■ **Brano**:
##########
L’autrice Olivia Laing

IL LIBRO È ENTRATO nella mia vita nel 1991, al momento giusto, emergendo dallo stesso desolante insieme di circostanze: il thatcherismo, fossilizzato nella nostalgia di John Major per il cricket e la birra calda; la crisi dell’aids, dieci anni senza una cura o un trattamento affidabile; e la clausola 28 del Local Government Act, del 1988, con la sua astiosa delegittimazione della famiglia omosessuale.
Attraverso una rete segreta di tunnel, quel libro guidò me e migliaia di altri in un mondo diverso, luminoso come l’Oz di Dorothy, il primo film che Jarman aveva visto da bambino. All’epoca mi attraeva il Jarman viaggiatore nel tempo, il coltivatore che amava le piante anche perché avevano la capacità di far risalire il passato fino al presente. Il suo tono è ciarliero, competente, professorale. «La Rosa mundi, con i suoi fiori striati di cremisi e rosa, è un’antica variante della Rosa officinalis del farmacista, la rosa dei provenzali. Fu introdotta da un crociato del XII secolo e immortalata da Guillaume de Lorris nel suo poema, il Roman de la Rose».
Poco importa che la botanica non fosse sempre solidissima (intendeva Rosa gallica officinalis?), o che a quei tempi io non cogliessi la metà dei suoi riferimenti. Le prime sezioni del libro, in particolare, sono ricche di nozioni sulle piante rinascimentali e medievali. Ecco l’utopista Thomas More sul rosmarino: «Quanto al rosmarino, lo lascio correre tutt’intorno ai muri del giardino, non perché piace alle api, ma perché è l’erba consacrata al ricordo e perciò all’amicizia, dal che deriva che un suo rametto parla un muto linguaggio».

COME AVREI VOLUTO conoscere quella lingua muta, saperla leggere con la stessa libertà con cui la leggeva Jarman. Alla fine di Jubilee, la sua Elisabetta I, in un abito di broccato bianco, dice qualcosa di simile, in piedi tra le pozze d’acqua della scogliera di Dancing Ledge, nel Dorset: «Codici e controcodici, il linguaggio segreto dei fiori». Ieratico, mistificante, immensamente antico e mutevole, che si rinnova all’infinito.
##########
■ **Elenco**:
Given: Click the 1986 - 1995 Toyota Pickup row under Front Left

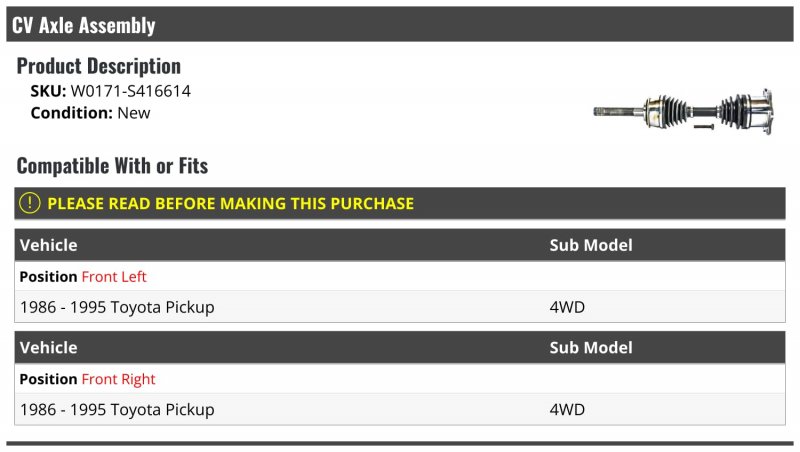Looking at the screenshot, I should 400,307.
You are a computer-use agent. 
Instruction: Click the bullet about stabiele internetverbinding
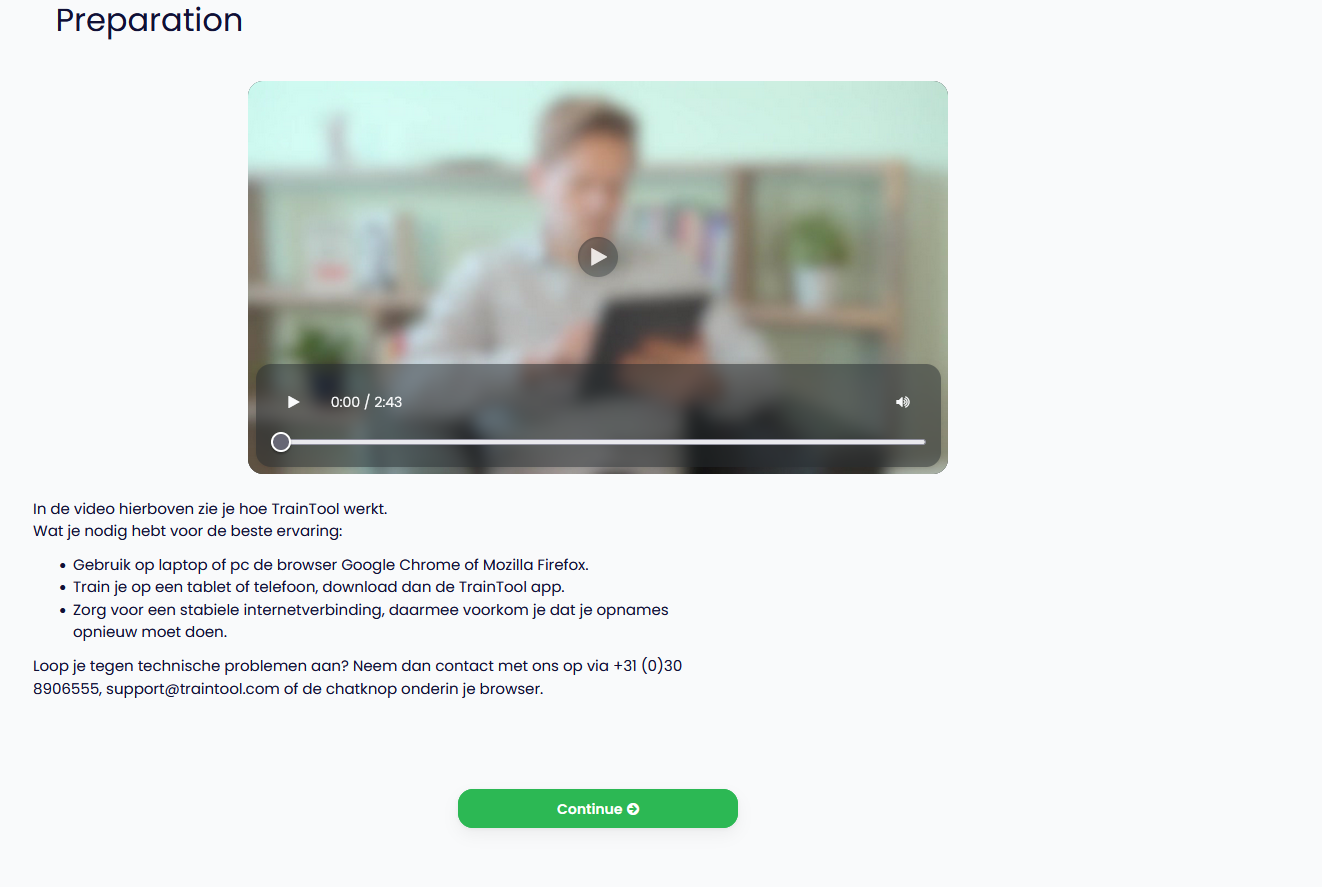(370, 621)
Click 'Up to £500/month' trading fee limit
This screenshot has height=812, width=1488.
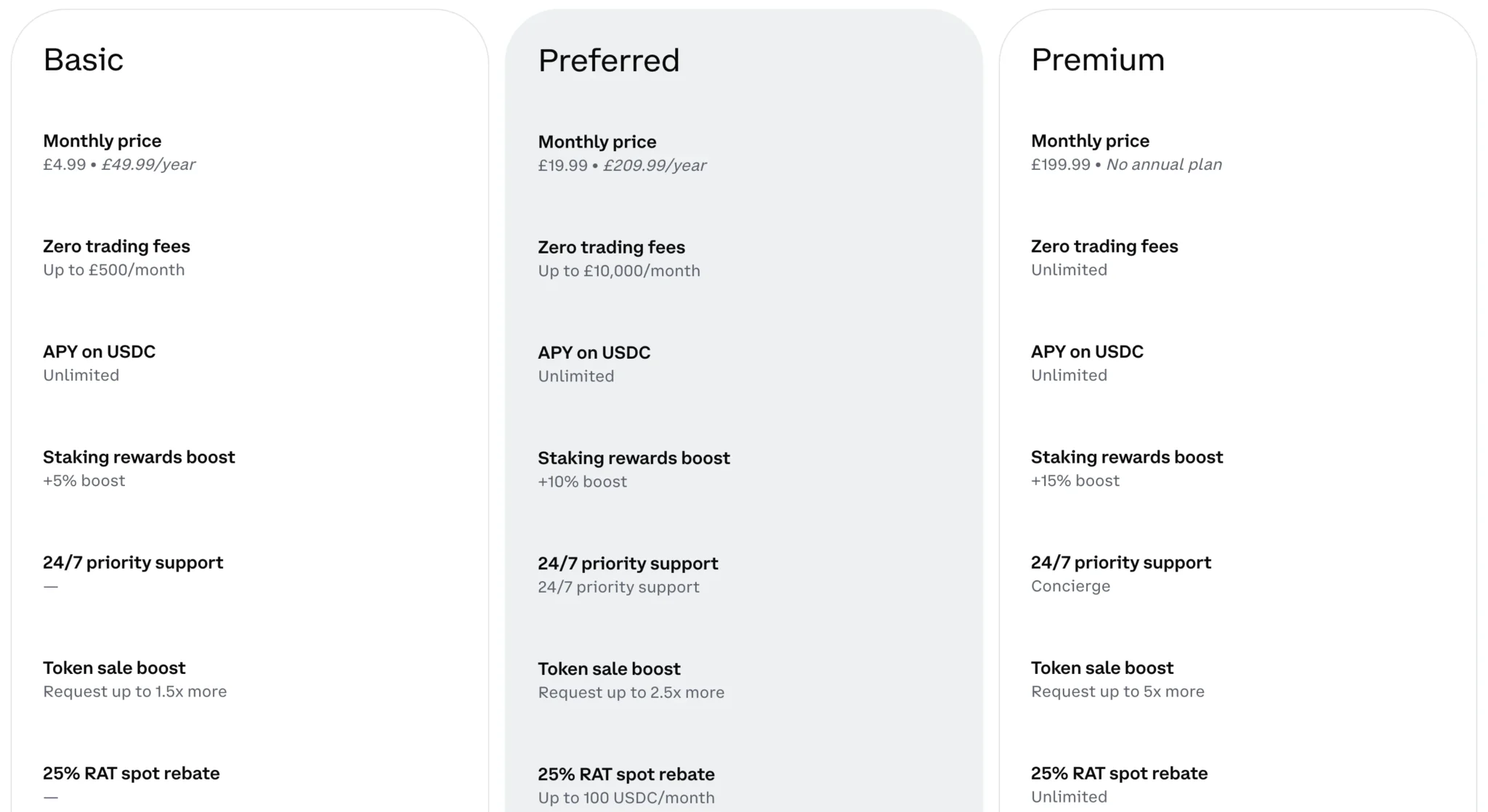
##########
■ **Consegna**: Trascrivi dal brano, per favore, il testo da "L’autrice Olivia Laing" a "della famiglia omosessuale.", senza cambiare nulla.

■ **Risposta scritta**:
L’autrice Olivia Laing

IL LIBRO È ENTRATO nella mia vita nel 1991, al momento giusto, emergendo dallo stesso desolante insieme di circostanze: il thatcherismo, fossilizzato nella nostalgia di John Major per il cricket e la birra calda; la crisi dell’aids, dieci anni senza una cura o un trattamento affidabile; e la clausola 28 del Local Government Act, del 1988, con la sua astiosa delegittimazione della famiglia omosessuale.